TR24-094 Authors: Tal Herman, Guy Rothblum

Publication: 20th May 2024 04:57

Downloads: 242

Keywords:

Suppose Alice has collected a small number of samples from an unknown distribution, and would like to learn about the distribution. Bob, an untrusted data analyst, claims that he ran a sophisticated data analysis on the distribution, and makes assertions about its properties. Can Alice efficiently verify Bob's claims using fewer resources (say in terms of samples and computation) than would be needed to run the analysis herself?

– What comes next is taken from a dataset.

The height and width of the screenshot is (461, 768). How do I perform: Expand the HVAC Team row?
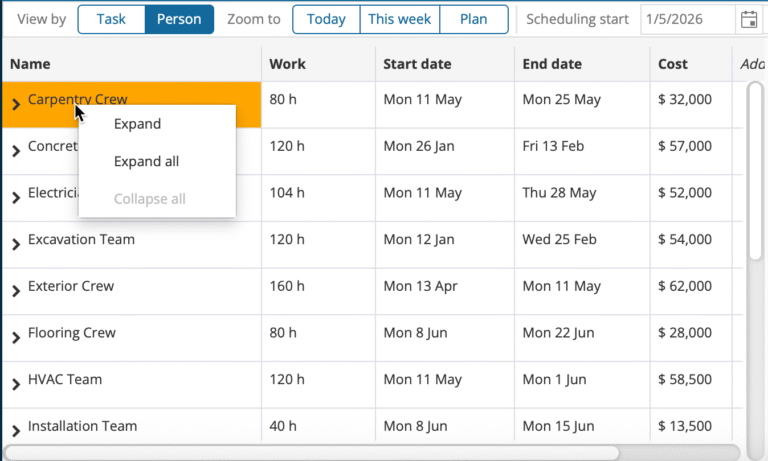(16, 384)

We construct an interactive proof system for any distribution property that can be decided by uniform polynomial-size circuits of bounded depth: the circuit gets a complete description of the distribution and decides whether it has the property. Taking $N$ to be an upper bound on the size of the distribution's support, the verifier's sample complexity, running time, and the communication complexity are all sublinear in $N$: they are bounded by $\widetilde{O}( N^{1-\alpha} + D)$ for a constant $\alpha > 0$, where $D$ is a bound on the depth of the circuits that decide the property. The honest prover runs in $\text{poly}(N)$ time and has quasi-linear sample complexity. Moreover, the proof system is tolerant: it can be used to approximate the distribution's distance from the property. We show similar results for any distribution property that can be decided by a bounded-space Turing machine (that gets as input a complete description of the distribution).

We remark that even for simple properties, deciding the property without a prover requires quasi-linear sample complexity and running time. Prior work [Herman and Rothblum, FOCS 2023] demonstrated sublinear interactive proof systems, but only for the much more restricted class of label-invariant distribution properties.